Когда новообращенный христианин вышел из кабинета, прелаты долго молча смотрели друг на друга: епископ — хмуро и насупившись, нунций — добродушно и ласково улыбаясь. Заговорил второй.
— Вы чем-то недовольны, монсеньор? — спросил он и еще удобней расположился в своем глубочайшем кресле.
— Я был бы более чем доволен, ваше высокопреосвященство, — ответил епископ, — если бы был уверен в том, что здесь не кроется какая-нибудь очень коварная в отношении церкви затея…

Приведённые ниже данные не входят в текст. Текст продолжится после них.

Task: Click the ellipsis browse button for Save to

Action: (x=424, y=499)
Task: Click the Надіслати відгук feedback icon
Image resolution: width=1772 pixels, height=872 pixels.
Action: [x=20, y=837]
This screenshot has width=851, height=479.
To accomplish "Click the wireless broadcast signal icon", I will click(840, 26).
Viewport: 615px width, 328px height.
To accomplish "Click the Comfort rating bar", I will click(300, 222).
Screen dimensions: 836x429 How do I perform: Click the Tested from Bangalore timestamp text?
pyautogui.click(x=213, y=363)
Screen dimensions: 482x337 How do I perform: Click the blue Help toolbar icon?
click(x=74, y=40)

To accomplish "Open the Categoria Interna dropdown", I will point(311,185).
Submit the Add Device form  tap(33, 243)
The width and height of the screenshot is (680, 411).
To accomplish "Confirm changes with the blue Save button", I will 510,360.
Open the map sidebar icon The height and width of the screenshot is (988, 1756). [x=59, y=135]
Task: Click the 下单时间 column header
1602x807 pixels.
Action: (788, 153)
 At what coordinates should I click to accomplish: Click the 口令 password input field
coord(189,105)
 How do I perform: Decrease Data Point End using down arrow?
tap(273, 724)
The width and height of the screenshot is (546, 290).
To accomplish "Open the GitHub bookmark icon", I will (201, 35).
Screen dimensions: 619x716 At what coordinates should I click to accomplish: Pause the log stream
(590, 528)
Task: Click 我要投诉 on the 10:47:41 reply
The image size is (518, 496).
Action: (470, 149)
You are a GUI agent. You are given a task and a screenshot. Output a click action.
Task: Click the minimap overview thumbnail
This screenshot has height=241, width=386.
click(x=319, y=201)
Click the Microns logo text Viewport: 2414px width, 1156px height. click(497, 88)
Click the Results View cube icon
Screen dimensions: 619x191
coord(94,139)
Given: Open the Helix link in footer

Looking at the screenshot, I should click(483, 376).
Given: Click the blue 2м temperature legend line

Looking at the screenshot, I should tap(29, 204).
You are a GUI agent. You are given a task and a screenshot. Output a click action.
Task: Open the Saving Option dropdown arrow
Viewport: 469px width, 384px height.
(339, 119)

— Друг мой, — сказал нунций ди Ренци, и его маленькие веселые глазки, тонувшие в багрово-румяных щеках, глянули напряженно и пронизывающе, — ваши опасения, может быть, имеют под собой известные основания. Но сделаем поправку на некоторые особенности вашей блестящей личности, которую, как вы знаете, я очень высоко ставлю…
…И нунций опять засиял всеми своими улыбками, давая понять, что все дальнейшее надо понимать как шутку.
— Я имею в виду состояние вашего пищеварения, дорогой мой друг, и особенно работу желчного пузыря. Мы не материалисты, но знаем, какое влияние на наше настроение и на восприятие происходящего господь в неизреченной мудрости своей предоставил сим презренным и низменным факторам. Но посмотрим на положение вашими глазами, дорогой монсеньор, а еще лучше — посторонним взглядом. Закоренелый враг бога и его церкви, масон и атеист раскаялся в своих заблуждениях и прегрешениях и принялся искупать свои тяжелые — очень тяжелые — грехи. В своих новых трудах, которые не замедлят появиться в печати, он обличает синагогу Сатаны в ее гнусной и отвратительной сущности, убедительно и остроумно (умеет он так — воздадим ему должное) опровергает атеизм и всяческое вольнодумство, славит нашу единоспасающую церковь. Сенсация! Сотни тысяч, миллионы читателей поражены и даже потрясены. Не кто-нибудь еще, а Лео Таксиль признал истинность и святость христианства и католицизма! Плохо для церкви?
— Но, ваше высокопреосвященство… — попытался вставить епископ.
— Понимаю ваши опасения, — властно прервал его нунций. — И даже частично разделяю их. Что же, послушаем другую сторону: вдруг через некоторое время — неделю, месяц, год, годы — Габриэль Антуан Жоган-Пажес объявляет в печати и в устных выступлениях, что он опять раскаялся, что он окончательно убедился в сложности религии и в истинности атеизма. Полагаю, что его позиция в такой ситуации будет выглядеть несравненно менее предпочтительной, чем позиция церкви. Вы, Пажес, скажет ему любой читатель его писаний, уподобляетесь флюгеру и способны поворачиваться куда ветер дует, у вас нет принципов и убеждений, может быть, завтра вы опять повернетесь вокруг собственной оси и перейдете в ислам или, например, в африканский фетишизм? Дорогой друг, станьте в положение Пажеса и попробуйте ответить на такую тираду.